Within that grouping sit standard-setting MSIs. These are some of the most visible and well-known MSIs. They are initiatives that give decision-making power to all stakeholders, who use that power to set standards that their members promise to meet. Big brands now commonly use MSI labels and certification marks on their food, clothing and toys – like the labels offered by Fair Trade or the Roundtable on Sustainable Palm Oil. Other MSIs do not focus on product certification, but instead set principles for company behaviour. Two examples in case are the Global Network Initiative, which outlines principles for how tech companies should respect privacy and freedom of expression online, and the Fair Labor Association, which sets manufacturing standards for companies like Apple and Nike and their suppliers. Other initiatives, such as the Extractive Industries Transparency Initiative, focus on changing the behaviour of governments, bringing companies and civil society together in efforts to set new sectoral rules.

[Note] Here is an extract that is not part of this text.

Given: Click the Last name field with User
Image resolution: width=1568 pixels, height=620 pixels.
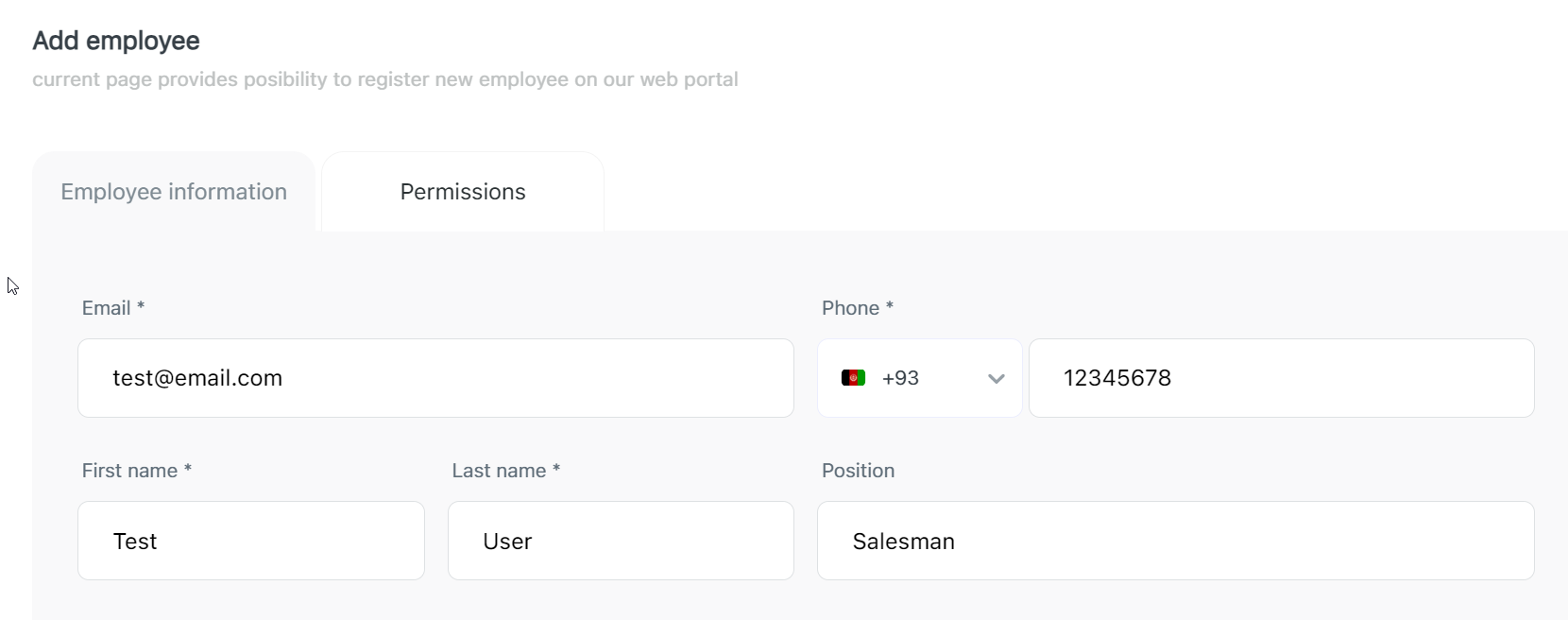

Although standard-setting MSIs might seem wildly diverse, they all share the same basic architecture: (1) a multi-stakeholder governing body; (2) the creation of standards that their members must follow and that include or affect human rights; and (3) public assurance that their members are complying with their standards, usually combined with some verification mechanisms such as third-party monitoring or a grievance mechanism. Setting standards for their members, MSIs create forms of regulation that are in some sense private – since they are not appointed by or accountable to the wider public – but that trade on the legitimacy derived from their broad base of stakeholders.
How did MSIs originate and what explains their proliferation?

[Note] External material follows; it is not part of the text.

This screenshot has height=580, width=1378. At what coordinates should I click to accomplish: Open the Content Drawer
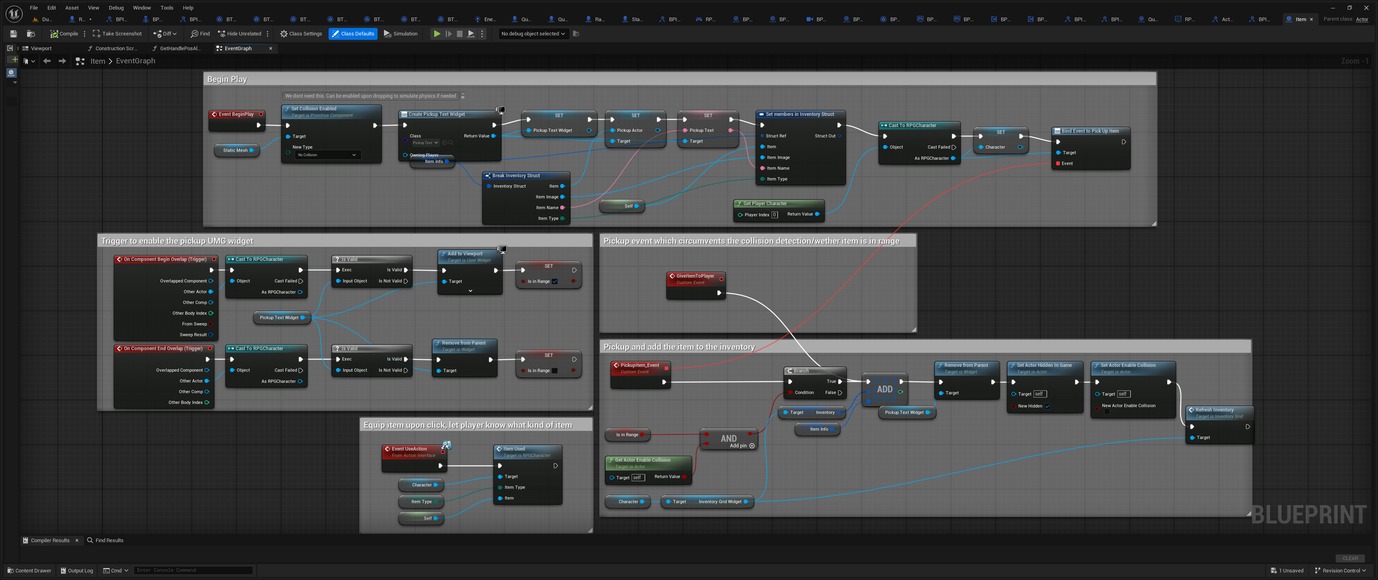coord(30,570)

International and domestic law has yet to provide an adequate response to many of the harmful impacts of corporate conduct. This gap in governance has driven many actors to turn to voluntary compliance initiatives in an attempt to mitigate and remedy such harms.
The first MSIs emerged following governments’ failure, at the Rio Earth Summit in 1992, to reach a binding agreement addressing deforestation. In response, a handful of civil society organisations and companies decided to take action, creating two MSIs: the Forest Stewardship Council and the Sustainable Forestry Initiative. These initiatives gave rise to standards aiming to curb deforestation by selling timber with a label that signalled good practice. This label was “certified” through third-party audits. The basic idea was to delineate good companies from bad, and to help close the governance gap that was contributing to deforestation.

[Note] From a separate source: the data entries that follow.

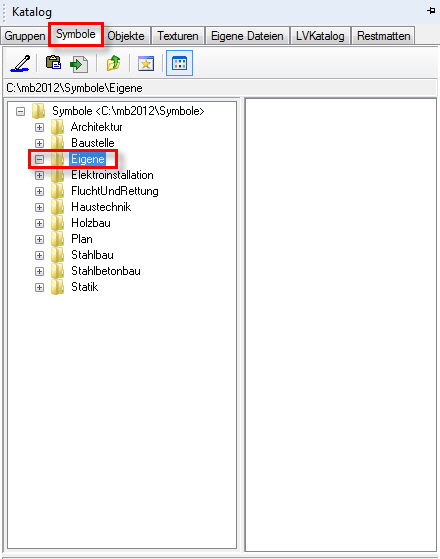Click the folder up-level icon

click(x=113, y=63)
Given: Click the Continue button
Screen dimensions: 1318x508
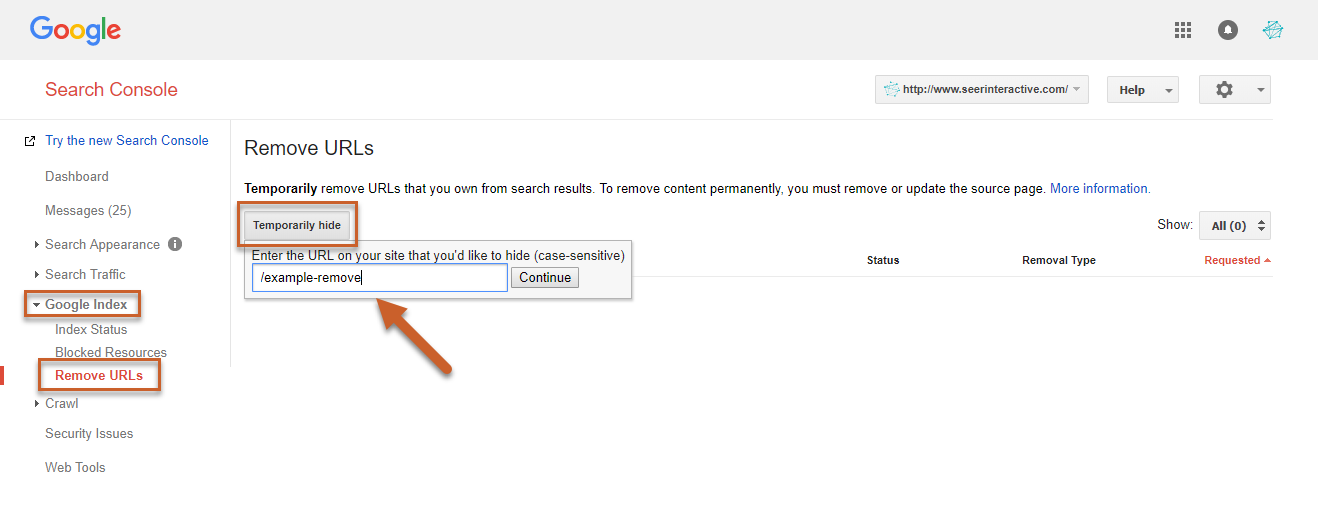Looking at the screenshot, I should [x=545, y=278].

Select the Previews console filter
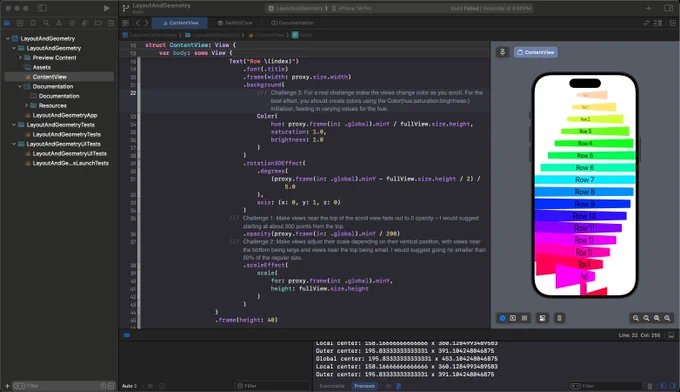(364, 386)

Over the next two decades, each major civil society campaign that exposed the role of corporations in major human rights and environmental abuses in the Global South seemingly fostered another MSI in the Global North. There are now at least 40 different international standard-setting MSIs. However, unlike the early MSIs that had been developed after governments failed to produce binding international agreements, later MSIs were deployed as soon as global scandals emerged, either before, or in parallel to, government responses. For example, after it was revealed in the mid-2000s that Google, Microsoft and others were willing to comply with Chinese censorship requirements, those corporations worked with NGOs to launch the Global Network Initiative. The Fair Labor Association emerged after President Clinton convened NGOs, unions and companies to address sweatshop labour in the apparel sector. In both instances, legislation was pending in the United States, but fell away after the initiatives were launched.
One central debate among both scholars and practitioners today is thus why MSIs proliferated. For some, it is because they offered feasible and practical solutions to global challenges. Others, however, suggest that their proliferation has been a clever move by multinational companies and industries to avoid hard regulation and retain control over their global operations.
Is “multi-stakeholderism” overrated?
It depends on what “multi-stakeholderism” is supposed to achieve. A decade researching standard-setting MSIs confirms that they can be powerful forums for dialogue, learning, experimentation, relationship-building and policy reform. However, their record has been much less convincing on closing governance gaps, ensuring the accountability of companies, or reliably providing access to remedy.
Why is that so?
As laid out in our forthcoming MSI Integrity report, there are a series of factors impeding MSI’s effectiveness – let me outline four.
First of all, there is growing evidence that the approaches used by MSIs to monitor or detect abuses, such as self-reporting by companies or third-party audits, fail to reliably detect certain types of misconduct. For example, while they tend to detect visible issues such as the presence of fire extinguishers in factories, they are less effective in identifying “invisible” issues such as freedom of expression or association.
Secondly, when abuses occur it is difficult for rights holders to obtain remedies, or to force a company to comply. Ultimately, if a company or government does not want to change its behaviour, it can simply withdraw from the initiative. The original belief that a company (or government) being suspended or leaving an MSI would endure all sorts of reputational damage, has unfortunately not transpired.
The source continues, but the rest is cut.